In the June FOMC meeting, the Federal Reserve increased the Fed funds rate by 75 bps to 1.5%, the largest increase in 28 years. The Fed Chair further indicated that there would be rate hikes of equal quantum, if necessary, to curb the rising inflation. This drastically changed the interest rate projections. Before the Fed meeting, February 2023 Fed Funds rates were projected to be less than 3%, which went up to 3.45% after the FOMC statement.
The aggressive tightening of the monetary policy led to a marginal fall in gold prices. However, the drawdown in the asset prices was more pronounced in equities and bonds. The S&P 500 fell by more than 9% last month taking the YTD fall to more than 20%, which is regarded as a bear market territory.

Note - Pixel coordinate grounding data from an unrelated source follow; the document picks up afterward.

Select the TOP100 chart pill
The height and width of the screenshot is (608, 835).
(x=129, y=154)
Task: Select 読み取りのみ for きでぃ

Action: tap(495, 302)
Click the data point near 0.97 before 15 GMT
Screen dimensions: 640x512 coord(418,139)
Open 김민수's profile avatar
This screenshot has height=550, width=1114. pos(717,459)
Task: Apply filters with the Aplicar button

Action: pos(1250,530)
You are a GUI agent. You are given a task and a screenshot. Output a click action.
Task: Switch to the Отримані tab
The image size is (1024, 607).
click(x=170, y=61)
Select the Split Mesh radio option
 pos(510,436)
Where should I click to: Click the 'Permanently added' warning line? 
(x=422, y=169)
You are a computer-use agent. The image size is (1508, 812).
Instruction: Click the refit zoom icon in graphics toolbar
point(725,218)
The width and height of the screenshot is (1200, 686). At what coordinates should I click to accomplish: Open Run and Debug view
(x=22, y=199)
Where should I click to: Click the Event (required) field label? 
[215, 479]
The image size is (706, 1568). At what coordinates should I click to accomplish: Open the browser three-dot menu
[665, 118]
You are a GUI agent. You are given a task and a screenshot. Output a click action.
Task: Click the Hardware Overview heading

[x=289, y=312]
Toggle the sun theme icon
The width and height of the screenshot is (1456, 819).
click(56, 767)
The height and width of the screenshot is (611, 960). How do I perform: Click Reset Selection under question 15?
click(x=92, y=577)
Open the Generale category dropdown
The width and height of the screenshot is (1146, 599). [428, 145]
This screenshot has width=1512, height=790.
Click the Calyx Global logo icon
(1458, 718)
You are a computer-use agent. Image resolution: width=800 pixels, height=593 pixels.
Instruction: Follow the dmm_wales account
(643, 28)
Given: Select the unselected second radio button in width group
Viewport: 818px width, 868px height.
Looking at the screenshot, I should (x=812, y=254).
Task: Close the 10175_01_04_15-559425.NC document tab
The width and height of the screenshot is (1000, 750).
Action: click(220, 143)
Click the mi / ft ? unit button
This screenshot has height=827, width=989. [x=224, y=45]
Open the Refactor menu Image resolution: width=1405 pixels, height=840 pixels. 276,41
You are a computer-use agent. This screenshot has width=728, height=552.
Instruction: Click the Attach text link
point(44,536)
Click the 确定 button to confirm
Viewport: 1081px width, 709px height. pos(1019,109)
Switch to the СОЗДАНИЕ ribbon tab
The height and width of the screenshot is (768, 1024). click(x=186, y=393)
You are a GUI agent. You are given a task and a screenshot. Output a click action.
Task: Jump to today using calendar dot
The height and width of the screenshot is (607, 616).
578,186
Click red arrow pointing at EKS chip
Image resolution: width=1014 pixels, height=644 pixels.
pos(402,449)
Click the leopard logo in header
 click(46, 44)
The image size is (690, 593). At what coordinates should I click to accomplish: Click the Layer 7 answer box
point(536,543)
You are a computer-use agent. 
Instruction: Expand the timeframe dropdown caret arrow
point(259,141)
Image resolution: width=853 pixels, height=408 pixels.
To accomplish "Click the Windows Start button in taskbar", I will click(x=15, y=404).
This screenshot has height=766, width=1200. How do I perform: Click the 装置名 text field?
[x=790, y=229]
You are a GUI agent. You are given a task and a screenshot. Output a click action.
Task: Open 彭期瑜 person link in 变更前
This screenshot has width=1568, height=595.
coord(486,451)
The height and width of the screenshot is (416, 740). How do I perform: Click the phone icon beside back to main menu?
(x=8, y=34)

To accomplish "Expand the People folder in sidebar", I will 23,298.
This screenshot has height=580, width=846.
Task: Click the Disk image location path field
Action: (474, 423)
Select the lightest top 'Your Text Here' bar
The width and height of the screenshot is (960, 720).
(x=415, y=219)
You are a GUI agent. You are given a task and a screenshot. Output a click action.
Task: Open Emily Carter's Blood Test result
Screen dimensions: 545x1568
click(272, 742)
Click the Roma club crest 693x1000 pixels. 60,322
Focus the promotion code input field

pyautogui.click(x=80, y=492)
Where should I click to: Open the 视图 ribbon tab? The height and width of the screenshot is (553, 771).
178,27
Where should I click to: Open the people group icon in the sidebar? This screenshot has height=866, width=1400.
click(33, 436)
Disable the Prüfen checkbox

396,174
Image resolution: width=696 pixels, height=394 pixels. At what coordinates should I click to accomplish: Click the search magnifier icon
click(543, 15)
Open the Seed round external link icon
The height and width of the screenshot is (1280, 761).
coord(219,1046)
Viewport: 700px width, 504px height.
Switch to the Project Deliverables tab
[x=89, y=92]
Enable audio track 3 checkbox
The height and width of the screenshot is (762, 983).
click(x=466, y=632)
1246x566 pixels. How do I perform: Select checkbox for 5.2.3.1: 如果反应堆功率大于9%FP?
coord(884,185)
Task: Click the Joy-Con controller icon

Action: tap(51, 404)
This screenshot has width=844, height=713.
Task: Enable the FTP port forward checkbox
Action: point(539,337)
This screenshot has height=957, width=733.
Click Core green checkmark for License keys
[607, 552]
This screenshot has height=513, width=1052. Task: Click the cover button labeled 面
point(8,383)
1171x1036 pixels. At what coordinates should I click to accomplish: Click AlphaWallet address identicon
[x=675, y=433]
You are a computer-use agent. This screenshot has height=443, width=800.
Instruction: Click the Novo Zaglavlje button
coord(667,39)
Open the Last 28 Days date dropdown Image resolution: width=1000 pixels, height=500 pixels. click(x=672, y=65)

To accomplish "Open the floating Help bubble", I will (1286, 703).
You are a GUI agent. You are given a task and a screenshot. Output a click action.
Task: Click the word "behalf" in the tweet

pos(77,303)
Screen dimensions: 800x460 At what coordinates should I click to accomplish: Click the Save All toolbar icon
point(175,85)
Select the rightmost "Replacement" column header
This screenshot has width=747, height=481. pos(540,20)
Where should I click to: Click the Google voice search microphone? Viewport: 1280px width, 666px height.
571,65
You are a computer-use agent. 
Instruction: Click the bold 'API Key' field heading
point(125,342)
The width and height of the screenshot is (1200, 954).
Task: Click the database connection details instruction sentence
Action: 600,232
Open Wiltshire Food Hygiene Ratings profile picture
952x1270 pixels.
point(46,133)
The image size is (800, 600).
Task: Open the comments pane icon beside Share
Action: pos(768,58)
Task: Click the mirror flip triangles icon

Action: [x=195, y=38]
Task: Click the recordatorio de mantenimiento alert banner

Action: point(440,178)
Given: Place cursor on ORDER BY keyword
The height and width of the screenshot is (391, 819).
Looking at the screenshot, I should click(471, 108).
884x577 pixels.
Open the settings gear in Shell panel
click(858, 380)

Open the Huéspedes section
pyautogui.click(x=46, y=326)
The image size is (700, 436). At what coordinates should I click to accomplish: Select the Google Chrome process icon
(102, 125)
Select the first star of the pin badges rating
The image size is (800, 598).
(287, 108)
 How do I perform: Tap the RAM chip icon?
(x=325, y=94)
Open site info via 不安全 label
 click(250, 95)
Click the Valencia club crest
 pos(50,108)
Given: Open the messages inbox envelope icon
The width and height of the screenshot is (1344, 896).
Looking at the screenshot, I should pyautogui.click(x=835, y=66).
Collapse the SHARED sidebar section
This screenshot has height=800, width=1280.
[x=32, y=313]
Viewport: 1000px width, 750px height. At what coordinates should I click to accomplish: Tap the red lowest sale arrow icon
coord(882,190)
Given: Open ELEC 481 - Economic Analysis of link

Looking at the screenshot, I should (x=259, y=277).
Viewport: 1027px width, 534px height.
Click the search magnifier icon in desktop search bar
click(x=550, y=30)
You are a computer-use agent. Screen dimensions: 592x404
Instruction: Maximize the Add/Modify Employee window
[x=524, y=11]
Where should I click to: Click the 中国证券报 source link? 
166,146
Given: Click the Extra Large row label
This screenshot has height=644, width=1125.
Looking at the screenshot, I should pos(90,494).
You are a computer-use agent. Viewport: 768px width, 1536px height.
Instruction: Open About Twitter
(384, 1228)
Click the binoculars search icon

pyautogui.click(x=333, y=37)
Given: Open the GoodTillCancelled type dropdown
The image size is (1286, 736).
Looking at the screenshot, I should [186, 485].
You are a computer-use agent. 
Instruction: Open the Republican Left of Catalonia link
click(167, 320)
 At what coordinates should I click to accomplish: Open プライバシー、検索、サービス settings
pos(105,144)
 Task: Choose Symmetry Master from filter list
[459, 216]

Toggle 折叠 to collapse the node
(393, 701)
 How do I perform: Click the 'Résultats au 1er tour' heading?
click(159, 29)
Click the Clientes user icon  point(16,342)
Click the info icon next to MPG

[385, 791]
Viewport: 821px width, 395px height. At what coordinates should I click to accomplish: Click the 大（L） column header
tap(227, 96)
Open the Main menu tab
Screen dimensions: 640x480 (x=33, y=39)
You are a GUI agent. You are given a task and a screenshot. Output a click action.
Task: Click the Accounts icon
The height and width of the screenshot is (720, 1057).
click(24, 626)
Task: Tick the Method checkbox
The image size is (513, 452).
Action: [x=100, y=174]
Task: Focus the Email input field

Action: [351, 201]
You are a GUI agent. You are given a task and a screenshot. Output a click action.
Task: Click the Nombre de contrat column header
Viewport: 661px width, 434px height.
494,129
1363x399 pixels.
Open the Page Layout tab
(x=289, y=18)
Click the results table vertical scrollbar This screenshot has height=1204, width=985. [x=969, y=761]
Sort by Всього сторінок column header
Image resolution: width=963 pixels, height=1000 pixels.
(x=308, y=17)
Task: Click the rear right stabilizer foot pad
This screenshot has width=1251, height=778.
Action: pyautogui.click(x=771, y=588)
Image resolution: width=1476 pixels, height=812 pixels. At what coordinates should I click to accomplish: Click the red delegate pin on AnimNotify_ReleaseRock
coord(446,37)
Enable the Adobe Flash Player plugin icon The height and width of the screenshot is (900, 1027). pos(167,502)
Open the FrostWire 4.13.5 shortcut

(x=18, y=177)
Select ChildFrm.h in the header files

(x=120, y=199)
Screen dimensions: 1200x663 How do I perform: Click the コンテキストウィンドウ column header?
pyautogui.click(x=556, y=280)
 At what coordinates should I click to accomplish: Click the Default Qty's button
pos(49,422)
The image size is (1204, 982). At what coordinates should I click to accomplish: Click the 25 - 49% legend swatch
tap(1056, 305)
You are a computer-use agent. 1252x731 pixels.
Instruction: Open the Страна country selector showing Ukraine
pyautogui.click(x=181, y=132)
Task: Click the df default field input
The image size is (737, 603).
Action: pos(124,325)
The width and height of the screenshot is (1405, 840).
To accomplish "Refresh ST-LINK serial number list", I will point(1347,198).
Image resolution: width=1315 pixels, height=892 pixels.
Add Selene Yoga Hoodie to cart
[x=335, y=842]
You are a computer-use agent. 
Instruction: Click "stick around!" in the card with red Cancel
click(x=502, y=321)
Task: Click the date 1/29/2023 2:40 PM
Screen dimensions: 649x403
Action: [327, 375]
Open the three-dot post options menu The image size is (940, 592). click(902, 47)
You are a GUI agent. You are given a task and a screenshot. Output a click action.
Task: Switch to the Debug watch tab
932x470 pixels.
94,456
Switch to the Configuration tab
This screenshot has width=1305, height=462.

On the other hand, a heavy selloff in the bond market was visible with the US 10Y nominal yield nearing 3.5% during mid-June, the highest after 2011. This led to the US 10Y TIPS yield touching 0.89%, the highest since February 2019. The rising yields propelled the flight of money to the US Dollar. The DXY, an index that compares the US dollar with a basket of currencies, jumped to a 20-year high of 105. A stronger dollar and positive real yields had a bearing on gold prices. However, the downside was capped because of risk aversion and a selloff in equities, persistent price pressures, and the geopolitical risk premium due to the Russia-Ukraine war.
That said, after the Fed’s extreme hawkish commentary, the recessionary concerns kicked in as investors feared the rate hikes could crash land the economy. The concern was evident in oil prices, which corrected by 6% in a month. Overall commodity prices also fell in June with the CRB Commodity index falling by 7% in a month. Fears of a slowdown were also reflected in the cooling of inflation expectations in the US and investors rushing into Treasury bonds. US 10Y nominal yield and US 10Y TIPS yield ended the month lower at 3.10% and 0.74% respectively.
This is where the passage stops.